ガッツ藤本(藤本正人)のきょうのつぶやき

活動日記ほど堅くなく、日々の思いをつぶやきます

『振り返れば未来』

2024-08-22 14:08:59 | 本・映画など

柳瀬地区の私の後援会役員さんは、篤農家(とくのうか)の方ばかりである。

「ウクライナの戦争があって一気に値上がりするのからもわかるように、食糧輸入と石油に頼るのは危険です。日本は自給率38%、食糧安全保障という意味でも環境保全の意味でも、農業に光を当てて地産地消を進め、自給率も高くし、あわせて有機農法を広げていきたいんです。
国も『みどりの食料戦略システム』を出しました。武蔵野の落ち葉堆肥農法も世界遺産になりました。巨大消費地に一番近い所沢です。今がチャンス。
農業に力を入れていきたいです!」

私がそういうと、その中のTさんが、いつもこういわれるのだ。

農業はやっても損するばかり、他の収入で賄って何とか続けられるだけ。
農業はそういうもんなんだよ。」

また、Kさんもこういうのだった。

農業を支援するより、農家を支援してほしいんだよね。」と。

そんなに農業は農家にとって負の遺産なのか?!

それじゃあ、国なんて もたないじゃないか?! 

農業ではなくて、奉仕じゃないか!(それでも、ご先祖様からの土地を守るために、農作物は作るが、生計は他から得るしかない。)
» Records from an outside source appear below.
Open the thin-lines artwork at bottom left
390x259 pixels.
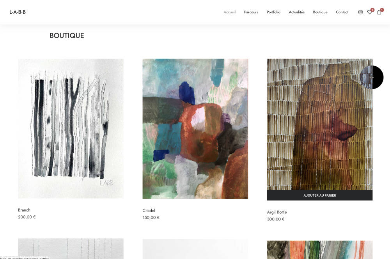[x=71, y=248]
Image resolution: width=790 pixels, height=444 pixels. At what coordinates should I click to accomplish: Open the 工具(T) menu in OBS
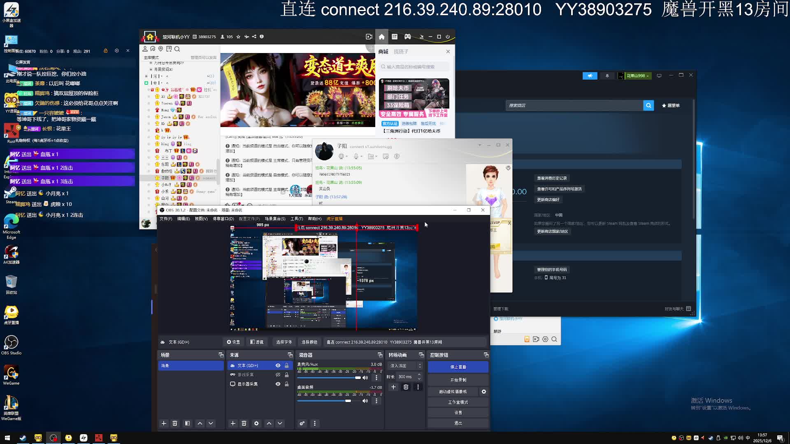click(296, 219)
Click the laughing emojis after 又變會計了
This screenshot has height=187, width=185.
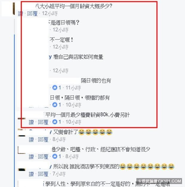pyautogui.click(x=95, y=132)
全ての人間にとって、不可欠な「食」の仕事がそんなことってあるものか!?

それでは亡国のシステムではないか?!・・・

これが私にとって、ずっとひっかかっている疑問であった。


が、農民作家の山下惣一さんの本を読むと、どうもそうらしいのである。

それも、日本だけでなく、どこの世界の農民も、である。(例外もあるが)


山下さんは指摘する。

全農家の平均年収は全産業の1/3しかない。(1990年頃)
(平均を100とすると、500人以上の製造業世帯年収の平均が125、あとは平均以下で100人~499人規模のそれが90,30人~99人規模のそれが74,5人~29人規模のそれが60,農業に至っては3ha以上耕す農家のそれが55,2ha以上だと45なのだそうだ。それは、農業は一軒当たり労働者数は2,5人。他の産業は1,6人での比較である。また、専業農家は農家の15%しかいず、85%が兼業であり、かつ、その内訳は、農外収入中心が70%、農業中心は14%しかないんだそうだ。)
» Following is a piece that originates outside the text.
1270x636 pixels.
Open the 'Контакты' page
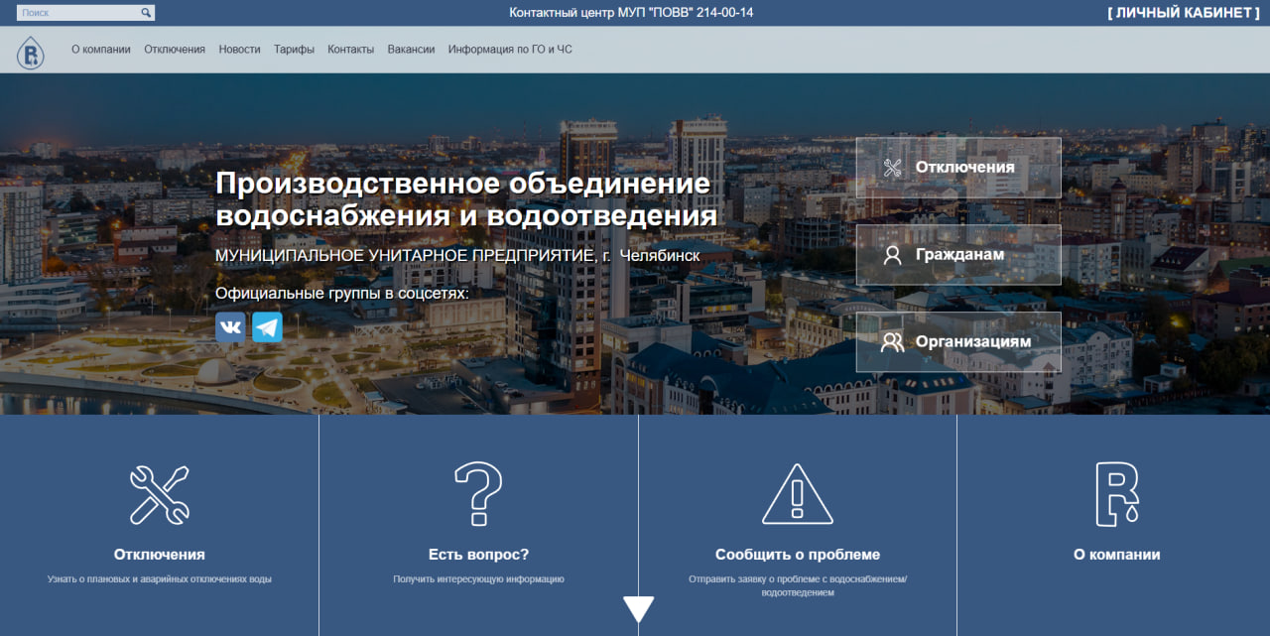tap(350, 50)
だから、農業は割に合わない。だから、兼業で補うしかないのだ、と。

う~ん、たしかに、

東北の農家は冬に出稼ぎに行く、とはよく聞いていた。

酒蔵の杜氏さんもみなそういう立場だ。

〇〇さん家は専業だからきついよ、とは所沢の農家でよく聞く話である。

そして、必要度が高い職種だからといって、給料が高いわけではない、というのも事実である。(コロナで福祉、介護関係に対し痛感したことである)

逆に、絶対に必要だからこそ、安く抑えられている。

それが、さらに安くを追求されて、成り立たなくなろうとしている。

また、化学の力に頼るしかなくなって、機械化で借金もかさみ、環境も破壊するようになった。

つぶれない農業、を 百姓としてどう見出すか?!

これが、山下さんの課題であった。

山下さんは、最後にこう解を導く。

百姓は定住民。持続を旨とするしかない。
市場経済3:地域経済3:自給経済4ぐらいでちょうどよい。
そもそも、農業は工業と同じ土俵で考えてはいけないもの。

だから、「大規模化せず、有畜小農複合経営で行こう。と。

『振り返れば未来』

それは、土を大切にする農の原点に返ること。

昔から大切にしてきた営み(有畜小農複合)にこそ(持続可能な)未来の姿があった、ということなのであった。

次回は、この際、読んだ山下惣一さんがかかわる4つの本『振り返れば未来』『北の農民 南の農民』『井上ひさしと考える日本の農業』『タマネギ畑で涙して』『身土不二の探求』について、備忘録を書きたい。